**WHAT NEEDS TO BE DONE:** Rewrite the lines below, replacing "screenshot" with "screen capture" and changing nothing else. Omit the pictures from your output.

____ PROVIDED INFORMATION

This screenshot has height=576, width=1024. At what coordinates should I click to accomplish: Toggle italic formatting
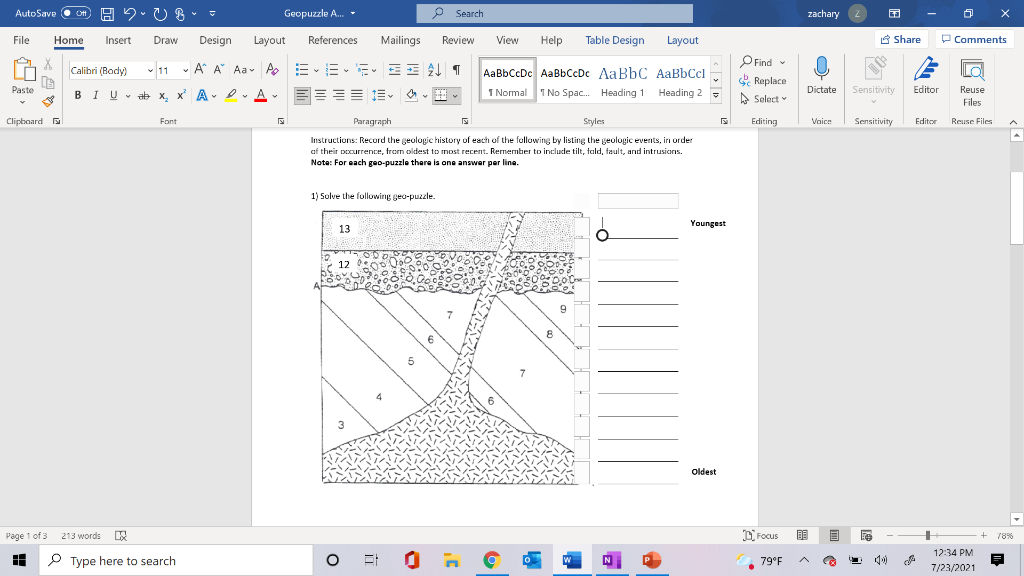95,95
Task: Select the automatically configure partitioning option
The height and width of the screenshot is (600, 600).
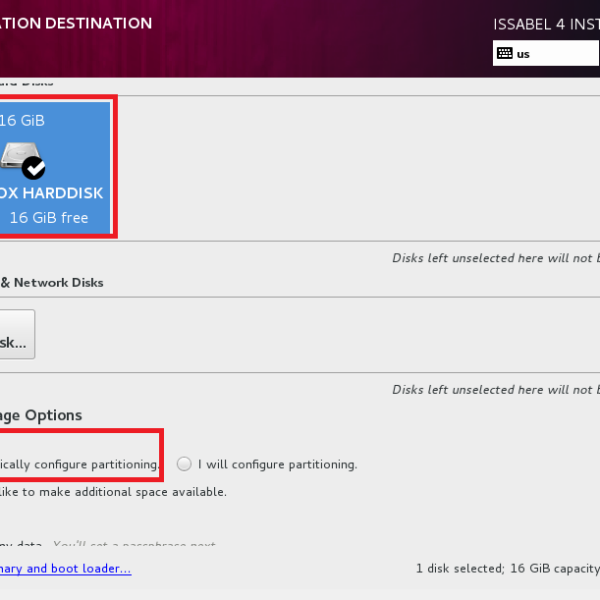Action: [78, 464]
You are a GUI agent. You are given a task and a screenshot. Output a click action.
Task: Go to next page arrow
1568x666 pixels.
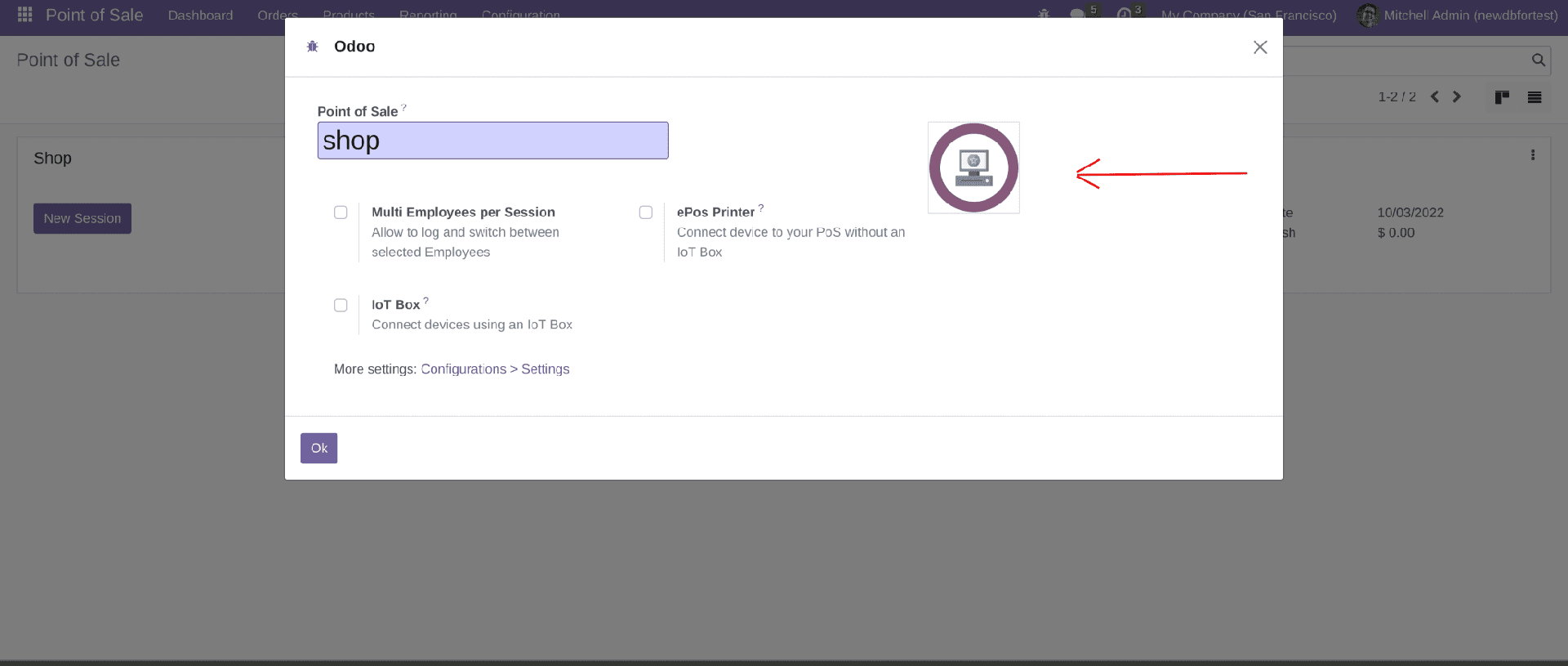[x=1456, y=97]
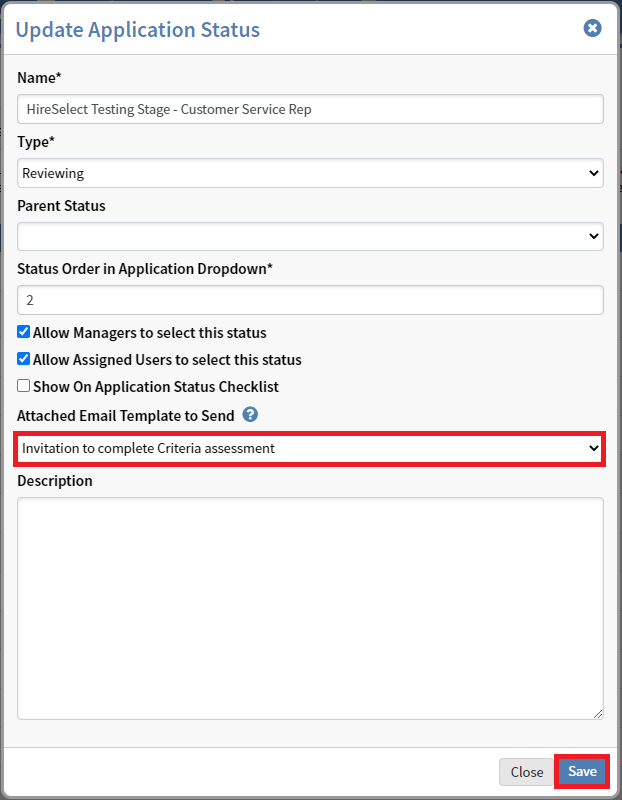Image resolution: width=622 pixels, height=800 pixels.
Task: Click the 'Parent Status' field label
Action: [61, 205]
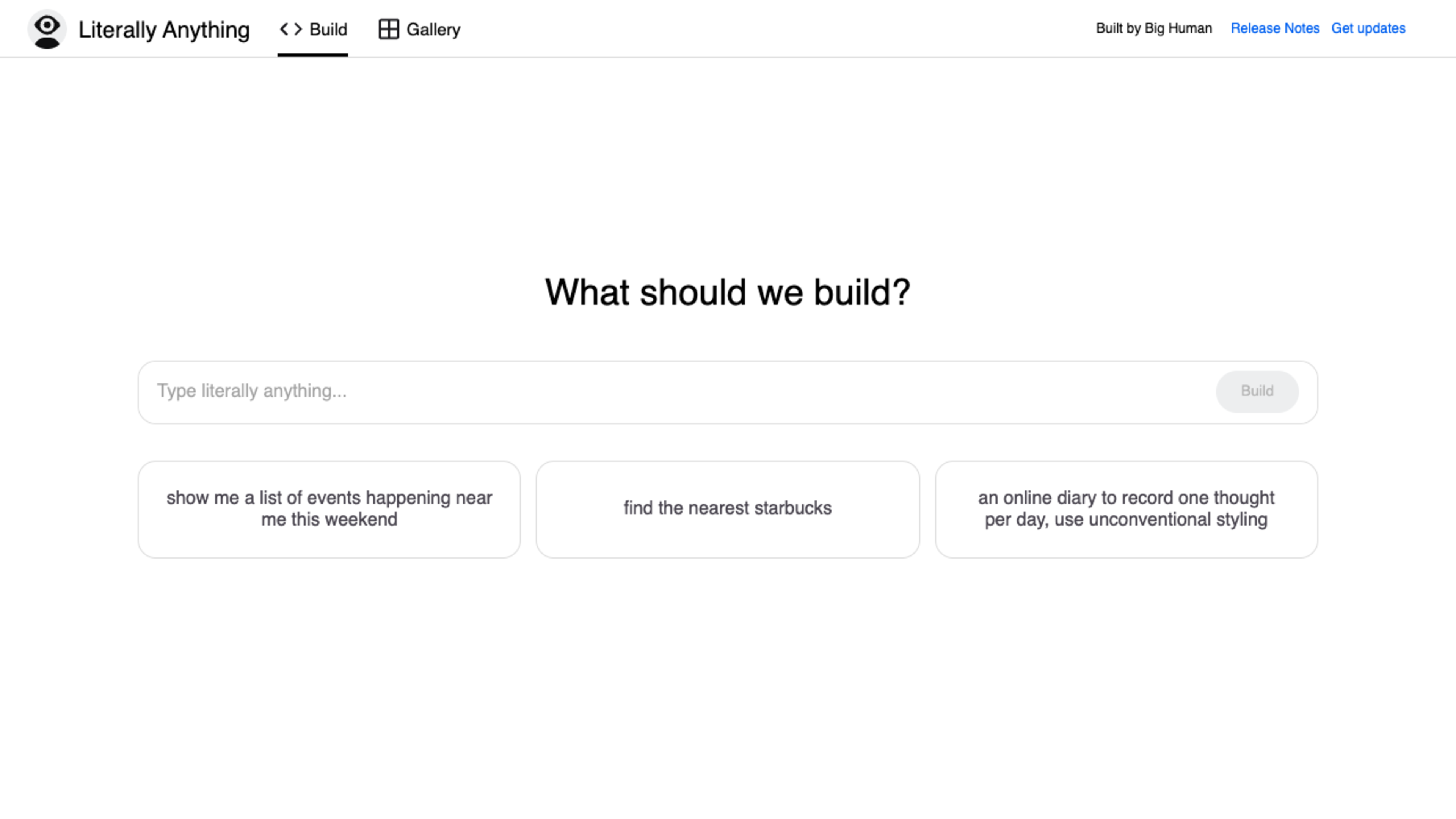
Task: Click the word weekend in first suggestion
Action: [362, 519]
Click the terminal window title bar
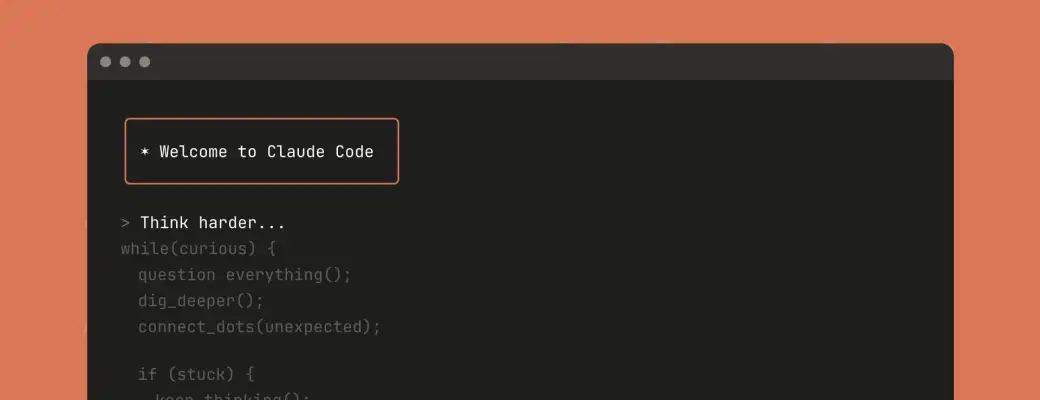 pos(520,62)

________

**ANSWER TO THIS PROBLEM:**
This screen capture has height=576, width=1024. At what coordinates should I click to accomplish: Toggle italic formatting
95,95
Task: Select the automatically configure partitioning option
The height and width of the screen capture is (600, 600).
Action: [78, 464]
You are a GUI agent. You are given a task and a screen capture. Output a click action.
Task: Go to next page arrow
1568x666 pixels.
[x=1456, y=97]
Image resolution: width=622 pixels, height=800 pixels.
Task: Click the 'Parent Status' field label
Action: [61, 205]
Task: Click the word weekend in first suggestion
Action: [362, 519]
Click the terminal window title bar
 pos(520,62)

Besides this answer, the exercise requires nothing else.